According to the Innovation in Pharmacy Benefits Report: Mental Health is Health, costs per person using mental health medications declined by nearly 5% between 2020 and 2021, despite increases in overall utilization of these medications. The report was released last week by EmpiRx Health, a value-based pharmacy benefit manager, based on its claims data.
The report showed that mental health-related prescriptions increased more than 9% between 2020 and 2021, with 75% of those prescriptions for antidepressants. However, in EmpiRx’s data, that increased medication usage didn’t automatically drive up costs at the same rate. For example, while antidepressant utilization increased by 12%, spending per claim increased by less than 2%.

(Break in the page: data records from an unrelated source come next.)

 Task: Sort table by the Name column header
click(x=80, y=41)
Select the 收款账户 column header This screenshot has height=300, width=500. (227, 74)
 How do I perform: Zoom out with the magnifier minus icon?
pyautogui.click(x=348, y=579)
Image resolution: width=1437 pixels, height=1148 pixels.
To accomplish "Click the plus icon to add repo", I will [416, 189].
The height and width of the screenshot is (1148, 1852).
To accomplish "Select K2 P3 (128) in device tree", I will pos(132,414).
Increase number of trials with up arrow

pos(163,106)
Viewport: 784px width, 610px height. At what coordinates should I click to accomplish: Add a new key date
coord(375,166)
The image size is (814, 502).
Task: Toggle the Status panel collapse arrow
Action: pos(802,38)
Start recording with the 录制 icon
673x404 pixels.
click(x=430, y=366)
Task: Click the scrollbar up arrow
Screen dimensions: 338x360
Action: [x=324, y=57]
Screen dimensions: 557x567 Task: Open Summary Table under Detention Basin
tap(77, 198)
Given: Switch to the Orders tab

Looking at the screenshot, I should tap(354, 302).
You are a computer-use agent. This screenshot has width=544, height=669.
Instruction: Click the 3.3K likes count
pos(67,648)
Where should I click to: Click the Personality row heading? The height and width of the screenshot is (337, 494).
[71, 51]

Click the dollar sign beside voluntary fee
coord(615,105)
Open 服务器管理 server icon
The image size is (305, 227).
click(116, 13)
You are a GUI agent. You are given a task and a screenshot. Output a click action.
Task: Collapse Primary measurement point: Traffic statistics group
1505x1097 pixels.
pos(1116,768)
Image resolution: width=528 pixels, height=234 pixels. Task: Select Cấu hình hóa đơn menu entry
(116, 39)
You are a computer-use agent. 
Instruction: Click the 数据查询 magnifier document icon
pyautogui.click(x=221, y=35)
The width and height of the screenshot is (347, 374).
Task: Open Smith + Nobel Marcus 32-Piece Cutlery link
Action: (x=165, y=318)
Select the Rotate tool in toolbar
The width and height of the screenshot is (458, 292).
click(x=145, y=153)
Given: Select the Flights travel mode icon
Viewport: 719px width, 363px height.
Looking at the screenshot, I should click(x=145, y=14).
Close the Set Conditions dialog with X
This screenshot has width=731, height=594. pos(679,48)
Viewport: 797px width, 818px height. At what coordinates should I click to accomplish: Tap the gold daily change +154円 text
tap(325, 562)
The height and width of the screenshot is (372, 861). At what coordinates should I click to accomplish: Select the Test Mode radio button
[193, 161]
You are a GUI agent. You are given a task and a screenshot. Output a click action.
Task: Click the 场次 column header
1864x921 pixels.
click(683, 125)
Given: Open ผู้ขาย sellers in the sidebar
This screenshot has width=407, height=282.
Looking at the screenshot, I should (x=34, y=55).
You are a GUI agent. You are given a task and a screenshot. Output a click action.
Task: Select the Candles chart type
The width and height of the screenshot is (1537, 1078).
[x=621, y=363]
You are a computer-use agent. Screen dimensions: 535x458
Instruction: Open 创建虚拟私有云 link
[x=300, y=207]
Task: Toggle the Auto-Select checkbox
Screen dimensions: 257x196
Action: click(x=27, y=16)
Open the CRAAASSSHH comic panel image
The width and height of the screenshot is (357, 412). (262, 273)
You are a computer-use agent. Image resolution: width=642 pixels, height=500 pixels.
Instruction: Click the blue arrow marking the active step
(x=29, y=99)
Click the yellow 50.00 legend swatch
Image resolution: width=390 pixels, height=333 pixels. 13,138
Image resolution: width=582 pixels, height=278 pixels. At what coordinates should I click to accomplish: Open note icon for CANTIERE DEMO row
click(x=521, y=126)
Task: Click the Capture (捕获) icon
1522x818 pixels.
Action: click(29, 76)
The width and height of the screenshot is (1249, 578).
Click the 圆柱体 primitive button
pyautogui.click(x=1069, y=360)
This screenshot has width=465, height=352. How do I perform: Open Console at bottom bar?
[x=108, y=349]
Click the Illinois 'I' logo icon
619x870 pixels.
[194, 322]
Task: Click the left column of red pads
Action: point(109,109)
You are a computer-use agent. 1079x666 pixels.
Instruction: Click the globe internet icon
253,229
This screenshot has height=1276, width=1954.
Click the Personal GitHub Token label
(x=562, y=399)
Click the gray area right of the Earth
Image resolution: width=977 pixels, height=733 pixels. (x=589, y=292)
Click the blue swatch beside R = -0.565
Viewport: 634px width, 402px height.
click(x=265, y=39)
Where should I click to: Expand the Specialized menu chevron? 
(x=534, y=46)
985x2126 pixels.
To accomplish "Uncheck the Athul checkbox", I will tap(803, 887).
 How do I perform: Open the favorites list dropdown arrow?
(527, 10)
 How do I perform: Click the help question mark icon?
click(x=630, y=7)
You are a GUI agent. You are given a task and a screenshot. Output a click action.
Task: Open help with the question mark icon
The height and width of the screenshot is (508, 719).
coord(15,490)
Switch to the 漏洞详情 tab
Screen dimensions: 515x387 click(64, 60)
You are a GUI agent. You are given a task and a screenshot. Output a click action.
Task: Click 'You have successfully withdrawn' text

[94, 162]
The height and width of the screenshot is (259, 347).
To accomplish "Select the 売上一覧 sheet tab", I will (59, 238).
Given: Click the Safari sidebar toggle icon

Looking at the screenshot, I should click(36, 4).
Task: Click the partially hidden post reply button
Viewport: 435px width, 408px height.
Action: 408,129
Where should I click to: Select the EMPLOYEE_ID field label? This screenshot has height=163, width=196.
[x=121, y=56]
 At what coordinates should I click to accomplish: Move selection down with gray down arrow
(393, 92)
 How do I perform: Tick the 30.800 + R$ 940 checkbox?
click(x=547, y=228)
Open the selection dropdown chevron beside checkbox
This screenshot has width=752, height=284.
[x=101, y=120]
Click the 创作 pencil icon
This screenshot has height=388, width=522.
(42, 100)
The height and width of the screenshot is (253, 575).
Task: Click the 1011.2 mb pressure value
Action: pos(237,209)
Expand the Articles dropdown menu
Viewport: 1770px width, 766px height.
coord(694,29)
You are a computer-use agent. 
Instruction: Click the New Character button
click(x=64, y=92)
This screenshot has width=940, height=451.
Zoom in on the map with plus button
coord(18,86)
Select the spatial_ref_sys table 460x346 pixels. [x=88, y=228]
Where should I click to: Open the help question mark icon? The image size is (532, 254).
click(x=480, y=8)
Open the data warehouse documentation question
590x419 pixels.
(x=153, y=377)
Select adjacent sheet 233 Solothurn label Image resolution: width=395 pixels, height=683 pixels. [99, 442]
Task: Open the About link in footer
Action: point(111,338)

Even more dramatic results were reflected in medication usage and costs for attention deficit hyperactivity disorder (ADHD). ADHD medication usage increased by more than 20% year over year, but spending per claim for ADHD drugs actually decreased by 9%. Notably, ADHD prescriptions for adults 26 and older have increased consistently over the past three years, accounting for half of all ADHD medication utilizers.
According to EmpiRx Health’s CEO Karthik Ganesh, the key to the company’s cost reductions lies in the “value-based” approach to pharmacy benefits, not typical in the industry.
Pharmacy benefits managers (PBMs) are companies that manage prescription drug benefits on behalf of health plans or large employers. PBMs typically set and manage the list of approved drugs for any given health plan or group and negotiate drug pricing directly with manufacturers. PBMs are, essentially, the medication middleman standing between the health plan (and ultimately the consumer) and the drug maker.
According to the Commonwealth Fund, large PBMs including CVS/Caremark, ExpressScripts, and OptumRx dominate the market with a combined market share of 79%. Newcomers such Mark Cuban’s Cost Plus Drug Company and CivicaScript are trying to break in and change the market dynamics by lowering costs on generic drugs specifically.
Conventional PBMs operate on a volume-based model, earning more money the more prescriptions they dispense. By buying in bulk and distributing higher volumes of prescription medications, PBMs are able to negotiate lower prices or better rebates. They share at least a portion of those savings with the payer—an insurer or employer.
Value-based reimbursement is a healthcare payment model which generally rewards providers of any sort for delivering “the right care” to “the right people” at “the right time” (value) rather than rewarding providers for providing more of whatever service they offer (volume).
In the context of pharmacy benefits, a value-based model focuses less on how many prescriptions are dispensed and more on ensuring that the most appropriate medications are dispensed. That approach may translate into using more tailored prescribing patterns for specific populations rather than applying general rules across the board. According to Ganesh, value-based pharmacy benefits management often also incorporates a performance-based component such that the PBM does better financially when the client (insurers or employer) saves more. In this way, valued-based pharmacy benefits management aligns financial incentives in a way classic PBMs may not.
Ganesh said this approach reduces waste (or low-value spending), which accounts for an estimated one-quarter of healthcare spending overall and urged others to follow suit.
“PBMs must make a fundamental shift from volume-based, condition-oriented care models to tailored population health management with whole-person care at its core,” he said.
Ganesh explained that population health management focuses on health risks of groups of individuals and designs appropriate clinical approaches to improving the health of those groups based on the premise that different populations may need different clinical strategies.
“A population health approach utilizes a ‘less is more’ model to cut through what is needed and what may be unnecessary for a specific population and a patient,” Ganesh said.
He argued that pharmacists can play a pivotal role in ensuring the appropriateness of medications and ultimately, reducing prescription drug costs for populations and individuals.
“Pharmacists sit at the intersection of a patient’s care, reviewing and assessing all medication therapies prescribed by various healthcare providers,” he said. “As the only professional that sees the patient’s full medication picture and understands its implications, pharmacists are in a prime position to drive out wasteful pharmacy spending for both patients and benefit plan sponsors.”
Because pharmacists know what drugs are available and how they work for different people, Ganesh said they are well positioned to identify cost-effective alternatives to the most costly drugs.
“Working directly with patients’ doctors, pharmacists influence more precise prescribing choices that prevent excessive cost without sacrificing care,” he said.